MTBE's slide continues

Aug. 2, 1999
In retrospect, it seems to have been inevitable. Someone got a headache after refueling an automobile with reformulated gasoline and blamed it on a new fuel additive. Questions about methyl tertiary butyl ether appeared in newspapers and on television. Public acceptance of the oxygenate began a long slide that approached bottom last week.

In retrospect, it seems to have been inevitable. Someone got a headache after refueling an automobile with reformulated gasoline and blamed it on a new fuel additive. Questions about methyl tertiary butyl ether appeared in newspapers and on television. Public acceptance of the oxygenate began a long slide that approached bottom last week.

On advice of an advisory group, Environmental Protection Agency Administrator Carol Browner recommended that MTBE use in gasoline be cut nationwide. The reason is not that MTBE causes health problems, although EPA earlier mentioned a study implicating the substance in the growth of tumors in laboratory animals. The main problem is that MTBE readily invades groundwater and smells bad.

Containment failure

That MTBE has appeared in alarming numbers of water supplies-nearly always in harmless trace amounts-should indict containment systems, not the substance. The advisory group and EPA nevertheless will follow California`s lead in preparing to slash MTBE concentrations in gasoline. Given public aversion toward MTBE and farm-state support for the alternative, ethanol, Congress will surely go along.

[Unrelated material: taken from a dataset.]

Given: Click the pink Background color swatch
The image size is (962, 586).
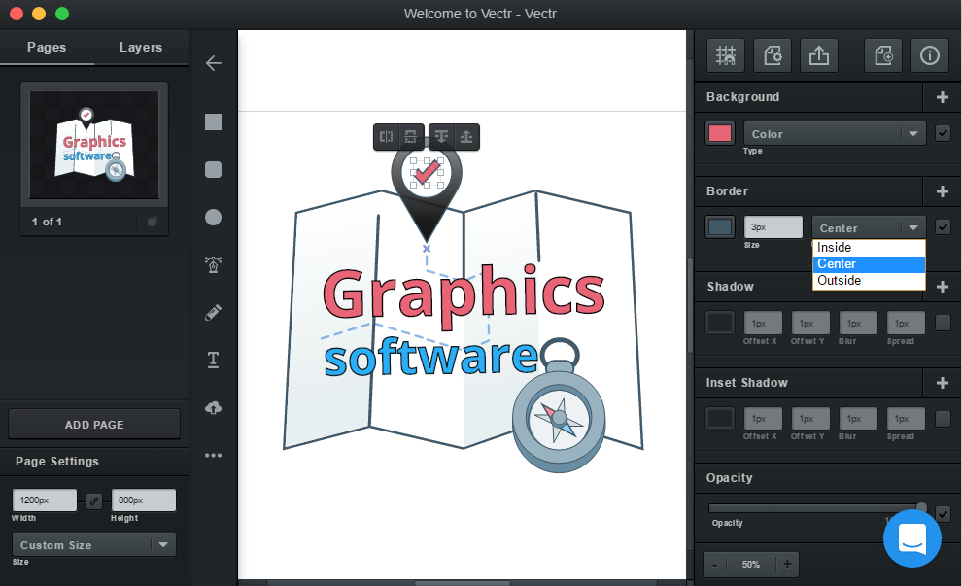Looking at the screenshot, I should (720, 134).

The move will jolt MTBE producers, many of which won`t survive. And it will complicate business for refiners. It need not, however, compromise air quality.

Refiners can make fuel able to meet federal standards for ozone precursors without adding oxygen. For reformulated gasoline, they use MTBE or ethanol mainly to boost octane and to meet a 2 wt % requirement for oxygen content. The oxygenates provide secondary environmental benefits, such as reducing formation of carbon monoxide and backing out octane boosters more threatening to health. But they detract from the aim of gasoline reformulation-fighting ozone smog-more than they help. They do produce direct air quality benefits in a separate and smaller program addressing wintertime formation of carbon monoxide.

Official concern about the environment should account for the health of the U.S. refining industry, which developed the fuels that have so greatly improved U.S. air quality over the past decade. That the industry supplies most of the country`s oil products should be no less a matter of national interest.

U.S. refiners face a full slate of potentially fateful challenges. MTBE`s jeopardy arises as the gasoline reformulation program enters a new, stricter phase. Separately, EPA in May opted for the strictest, fastest, and broadest route under discussion to reductions in gasoline sulfur content. And the agency is still considering appeal of a court reversal to its proposal to tighten air quality standards for ozone and small particles, which would add greatly to demand for reformulated gasoline.

To meet these challenges, refiners must make heavy and immediate investments that will yield no profit. So, although an MTBE cutback by itself won`t close refineries, it adds to a heavy load. For refiners wondering whether to make investments required by environmental regulation to keep low-margin plants in operation, the new need to make an oxygenate adjustment could be decisive.

Easing the blow
To prevent the setback to U.S. processing capacity that would come with a series of refinery closures:

  • Congress should repeal the mandate for oxygen in reformulated gasoline. Refiners would benefit from the new flexibility, and air quality wouldn`t suffer.
  • EPA should moderate its program to reduce sulfur in gasoline. There is no strong environmental reason to impose the strictest possible requirement on the shortest possible schedule or to apply the requirement nationwide.
  • EPA should drop its appeal of the court decision against its unwarranted toughening of standards for ozone and fine particles.

It serves no national interest to continually jeopardize the refining industry with crisis environmental regulation when no crisis exists. It serves the environment least of all.